[Collected data entries]
•••••

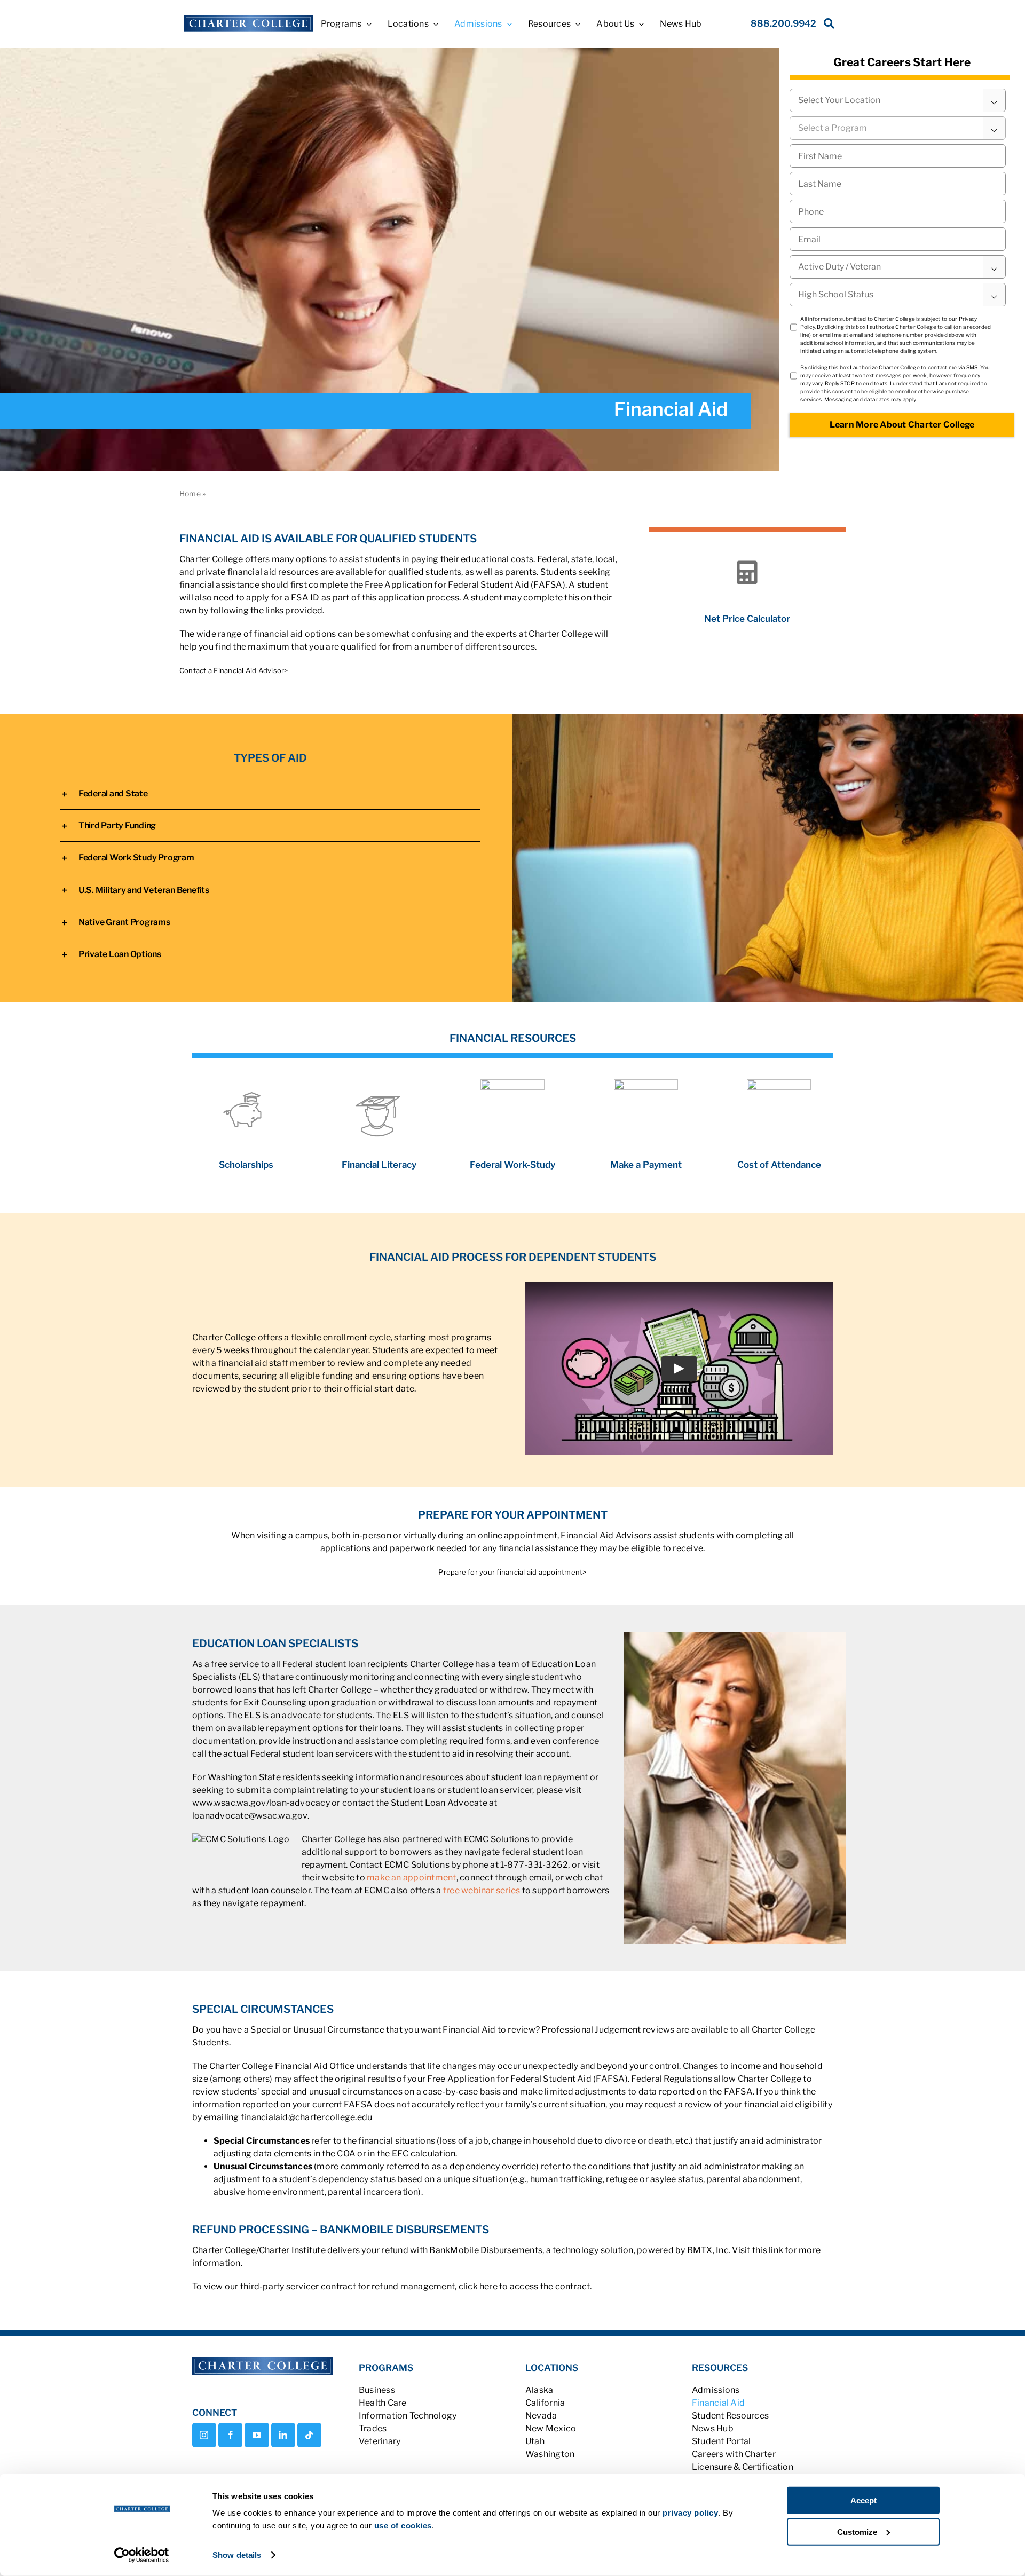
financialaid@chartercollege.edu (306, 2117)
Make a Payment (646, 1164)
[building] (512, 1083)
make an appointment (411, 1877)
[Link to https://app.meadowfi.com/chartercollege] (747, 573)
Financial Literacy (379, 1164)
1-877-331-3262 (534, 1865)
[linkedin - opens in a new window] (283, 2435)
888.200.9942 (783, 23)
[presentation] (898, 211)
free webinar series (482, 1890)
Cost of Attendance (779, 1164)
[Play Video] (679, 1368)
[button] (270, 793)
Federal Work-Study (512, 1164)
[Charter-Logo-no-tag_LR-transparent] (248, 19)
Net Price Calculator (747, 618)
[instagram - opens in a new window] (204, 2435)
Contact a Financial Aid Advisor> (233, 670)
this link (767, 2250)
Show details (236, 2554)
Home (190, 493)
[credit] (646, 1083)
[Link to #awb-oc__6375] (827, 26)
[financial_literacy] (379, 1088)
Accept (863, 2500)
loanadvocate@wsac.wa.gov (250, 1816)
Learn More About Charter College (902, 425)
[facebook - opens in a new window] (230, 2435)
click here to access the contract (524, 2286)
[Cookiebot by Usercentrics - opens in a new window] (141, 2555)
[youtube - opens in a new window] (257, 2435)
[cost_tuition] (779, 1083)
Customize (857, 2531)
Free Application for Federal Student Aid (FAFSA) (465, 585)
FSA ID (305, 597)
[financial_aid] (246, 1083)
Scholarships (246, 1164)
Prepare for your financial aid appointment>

•••••

Only a verbatim transcription of the lines from the one containing "[button] (270, 793)" through the last line of the records counts as the answer.

Answer to this problem:
[button] (270, 793)
Federal Work-Study (512, 1164)
[Charter-Logo-no-tag_LR-transparent] (248, 19)
Net Price Calculator (747, 618)
[instagram - opens in a new window] (204, 2435)
Contact a Financial Aid Advisor> (233, 670)
this link (767, 2250)
Show details (236, 2554)
Home (190, 493)
[credit] (646, 1083)
[Link to #awb-oc__6375] (827, 26)
[financial_literacy] (379, 1088)
Accept (863, 2500)
loanadvocate@wsac.wa.gov (250, 1816)
Learn More About Charter College (902, 425)
[facebook - opens in a new window] (230, 2435)
click here to access the contract (524, 2286)
[Cookiebot by Usercentrics - opens in a new window] (141, 2555)
[youtube - opens in a new window] (257, 2435)
[cost_tuition] (779, 1083)
Customize (857, 2531)
Free Application for Federal Student Aid (FAFSA) (465, 585)
FSA ID (305, 597)
[financial_aid] (246, 1083)
Scholarships (246, 1164)
Prepare for your financial aid appointment>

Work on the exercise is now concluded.